▸ **To do**
Which lines in the listing below contain the word "width"? Gather each of them and copy it out in full.

[Dataset entries]
□ □ □

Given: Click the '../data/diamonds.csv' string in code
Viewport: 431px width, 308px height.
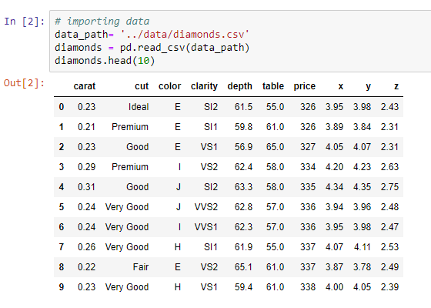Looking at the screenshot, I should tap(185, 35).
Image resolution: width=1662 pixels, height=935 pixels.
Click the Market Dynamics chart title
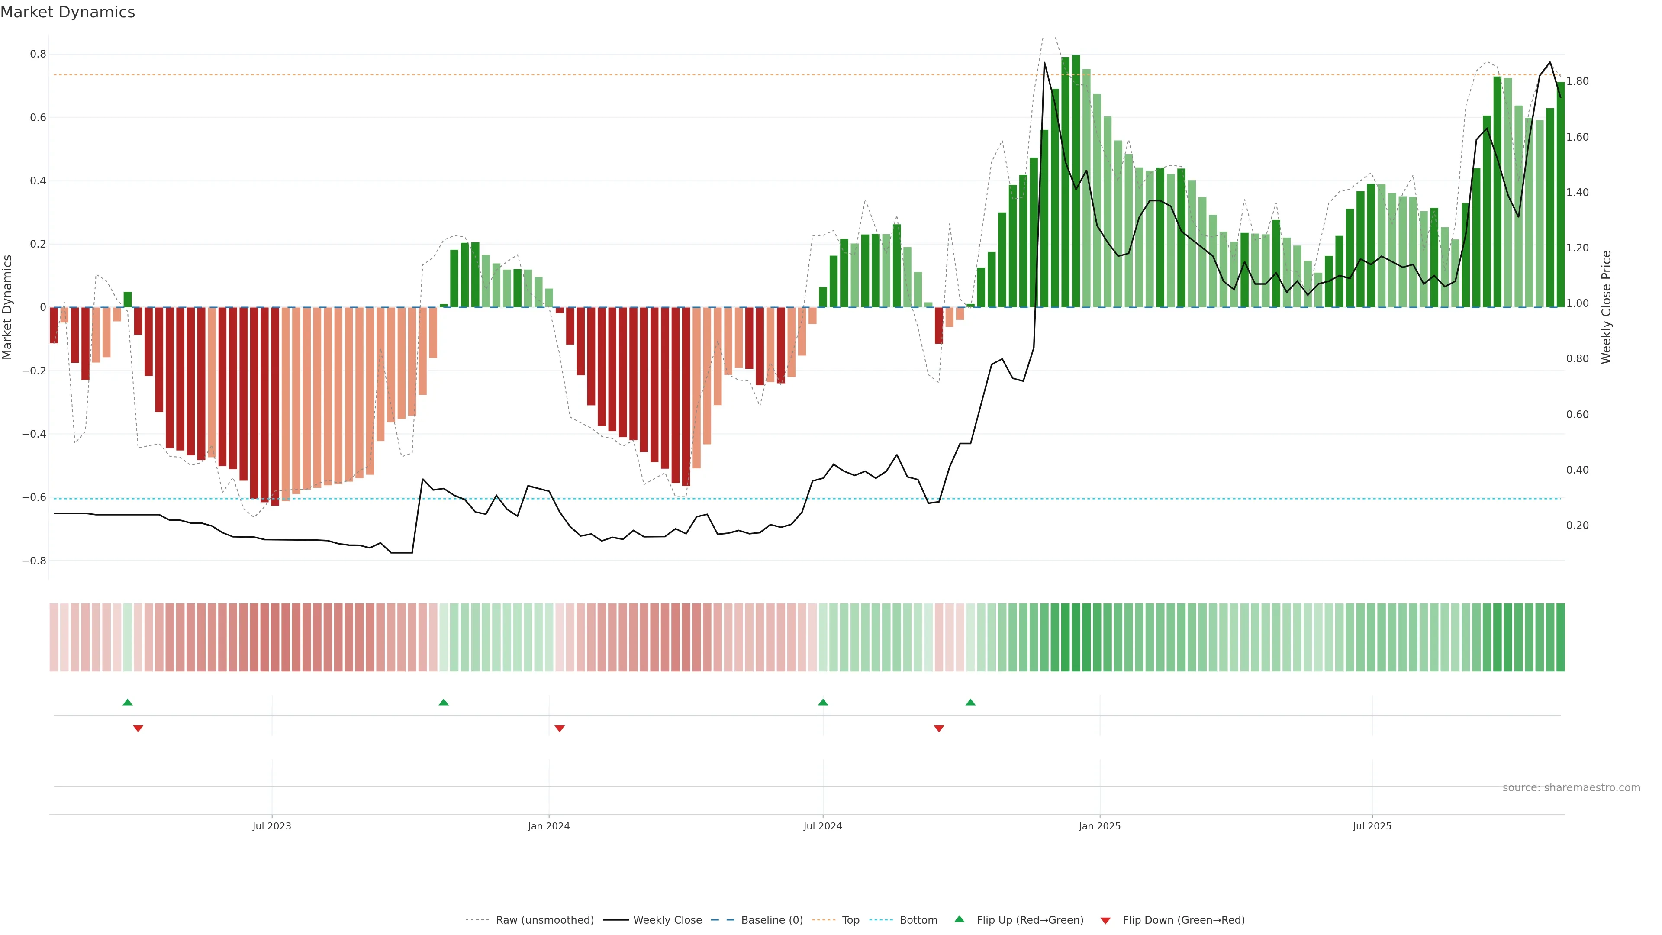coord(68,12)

□ □ □

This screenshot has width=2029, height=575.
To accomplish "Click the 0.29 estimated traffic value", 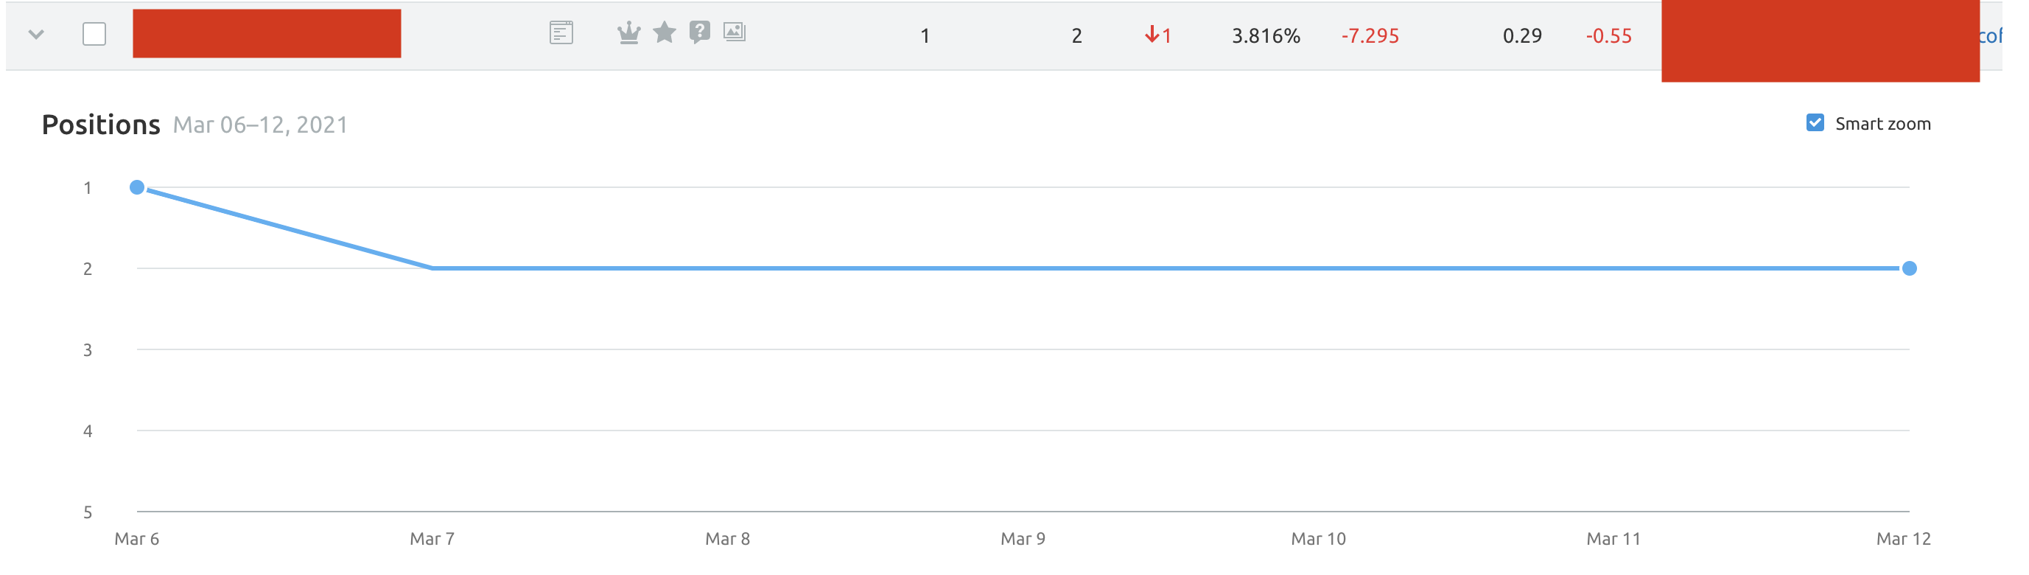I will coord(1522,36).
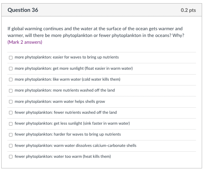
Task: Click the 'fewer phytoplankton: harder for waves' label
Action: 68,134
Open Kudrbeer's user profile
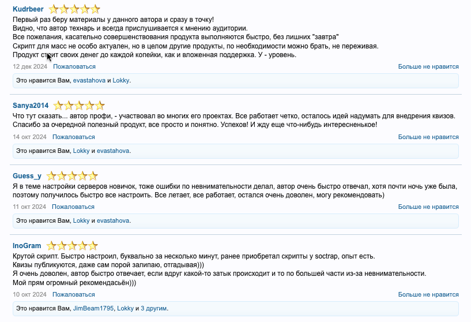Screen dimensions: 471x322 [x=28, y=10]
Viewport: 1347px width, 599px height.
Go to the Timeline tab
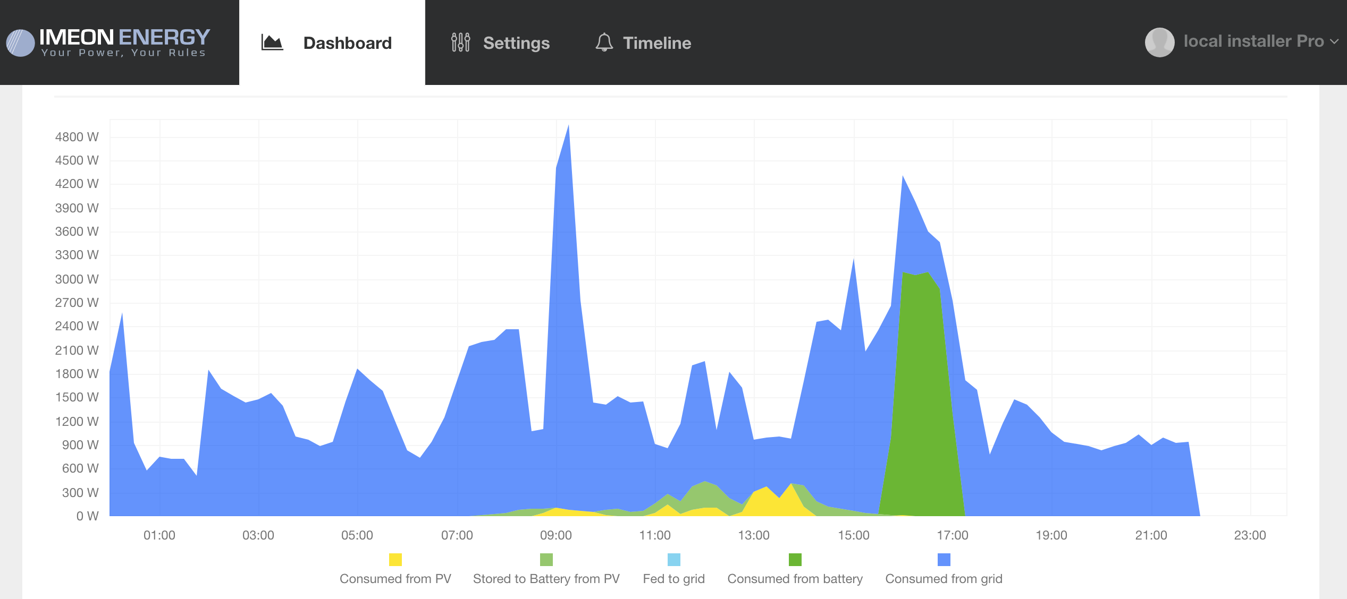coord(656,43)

□ □ □

▸ **Final answer**
Viewport: 431px width, 308px height.
Image resolution: width=1662 pixels, height=935 pixels.
This screenshot has width=2029, height=575.
Viewport: 1347px width, 599px height.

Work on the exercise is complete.